--- What is being asked ---
Work out how many lines of the listing below include the string "온라인으로", and give that number alone.

--- Records provided ---
-- Opening Marker --

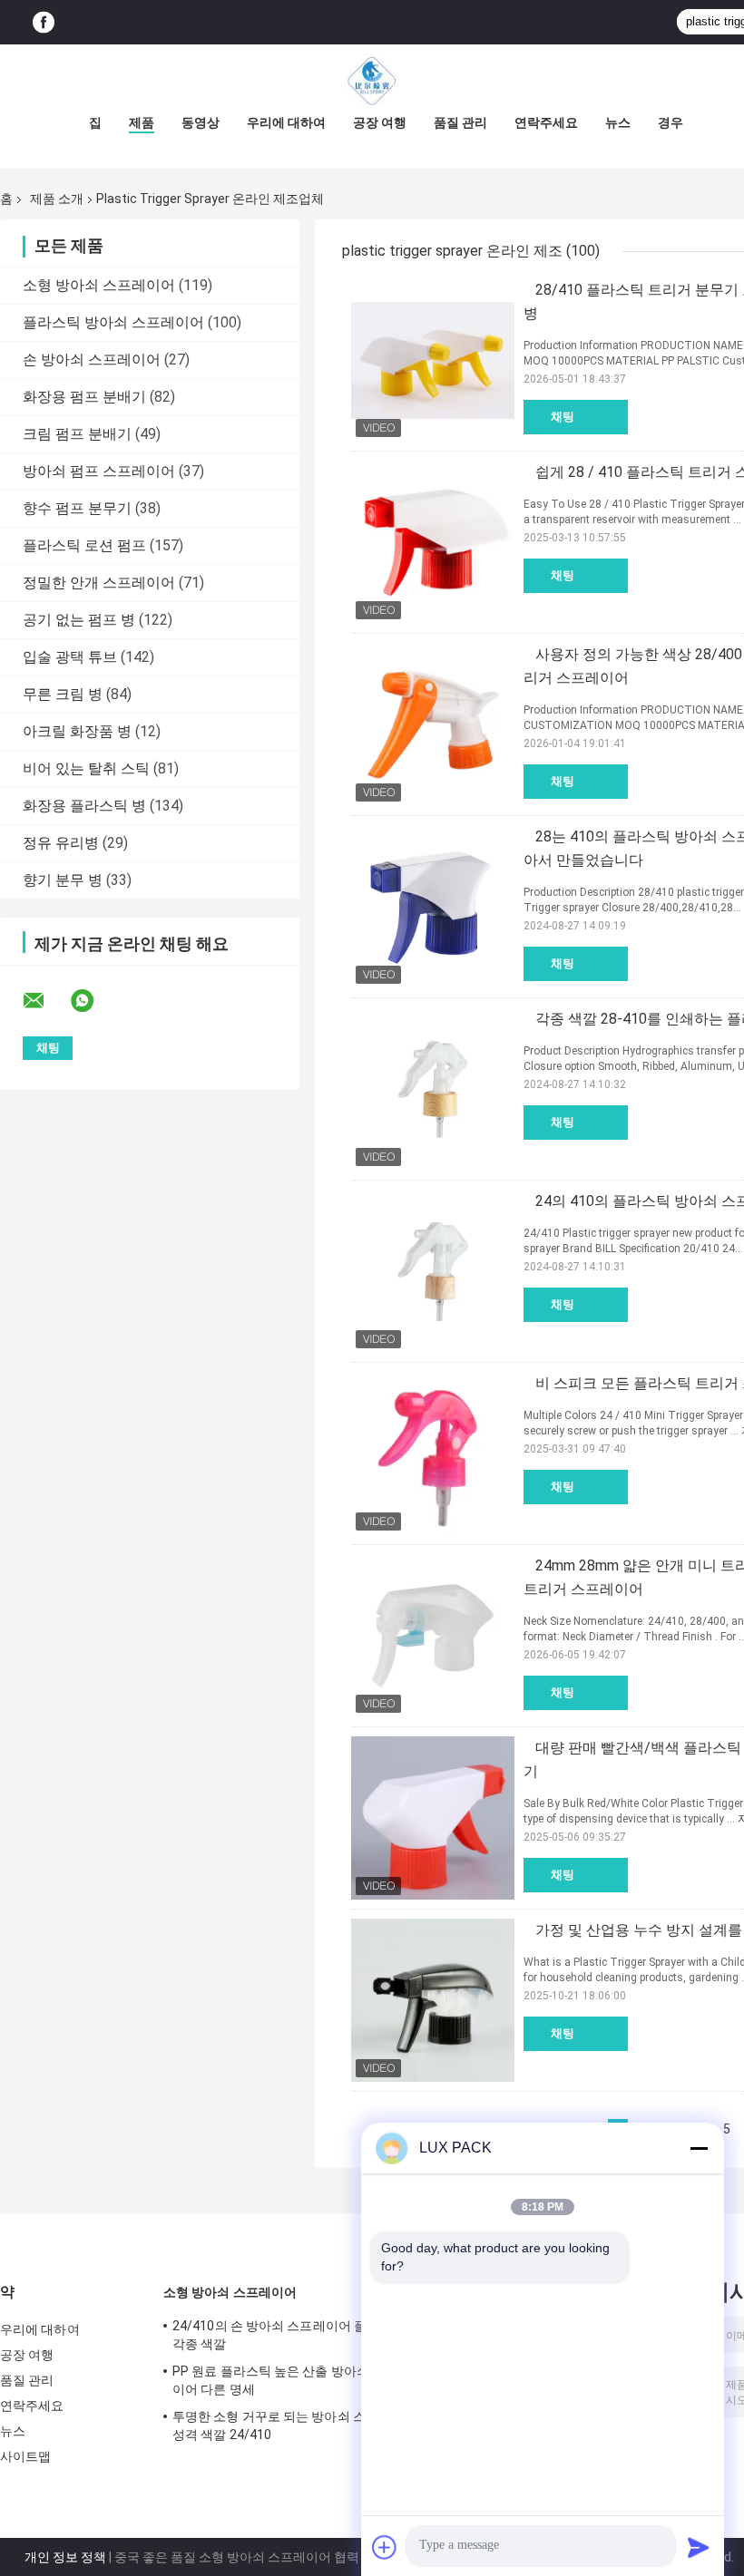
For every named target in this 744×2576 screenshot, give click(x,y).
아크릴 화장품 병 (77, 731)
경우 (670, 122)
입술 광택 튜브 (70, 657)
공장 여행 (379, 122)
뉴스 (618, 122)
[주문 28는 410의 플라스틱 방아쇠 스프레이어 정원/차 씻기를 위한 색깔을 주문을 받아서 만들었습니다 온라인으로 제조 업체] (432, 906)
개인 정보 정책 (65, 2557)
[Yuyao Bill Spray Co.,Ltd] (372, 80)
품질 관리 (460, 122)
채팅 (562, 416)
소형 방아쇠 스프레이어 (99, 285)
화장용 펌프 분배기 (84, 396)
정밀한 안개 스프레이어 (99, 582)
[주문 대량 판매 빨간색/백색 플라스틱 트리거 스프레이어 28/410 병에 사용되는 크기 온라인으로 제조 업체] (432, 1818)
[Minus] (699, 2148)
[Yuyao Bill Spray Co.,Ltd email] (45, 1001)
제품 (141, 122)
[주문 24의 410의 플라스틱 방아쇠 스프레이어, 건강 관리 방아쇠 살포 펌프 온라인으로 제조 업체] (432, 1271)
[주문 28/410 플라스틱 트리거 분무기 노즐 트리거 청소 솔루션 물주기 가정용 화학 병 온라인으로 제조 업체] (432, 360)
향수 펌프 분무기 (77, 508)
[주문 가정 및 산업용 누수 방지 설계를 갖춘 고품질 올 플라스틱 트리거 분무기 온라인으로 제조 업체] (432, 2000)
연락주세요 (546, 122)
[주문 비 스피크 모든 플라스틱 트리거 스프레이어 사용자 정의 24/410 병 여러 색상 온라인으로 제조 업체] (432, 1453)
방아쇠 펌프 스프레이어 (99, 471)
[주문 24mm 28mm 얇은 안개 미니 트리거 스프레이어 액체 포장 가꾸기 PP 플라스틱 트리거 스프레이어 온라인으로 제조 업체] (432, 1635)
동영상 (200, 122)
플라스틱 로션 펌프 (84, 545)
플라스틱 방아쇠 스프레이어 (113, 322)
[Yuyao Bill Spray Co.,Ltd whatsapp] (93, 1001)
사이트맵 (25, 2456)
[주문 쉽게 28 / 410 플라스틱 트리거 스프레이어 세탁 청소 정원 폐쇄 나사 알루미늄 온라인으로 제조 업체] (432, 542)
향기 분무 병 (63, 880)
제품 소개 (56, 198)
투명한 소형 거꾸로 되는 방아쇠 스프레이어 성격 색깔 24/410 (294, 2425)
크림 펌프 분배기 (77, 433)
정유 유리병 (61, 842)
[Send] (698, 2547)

-- Closing Marker --

--- Written reply ---
8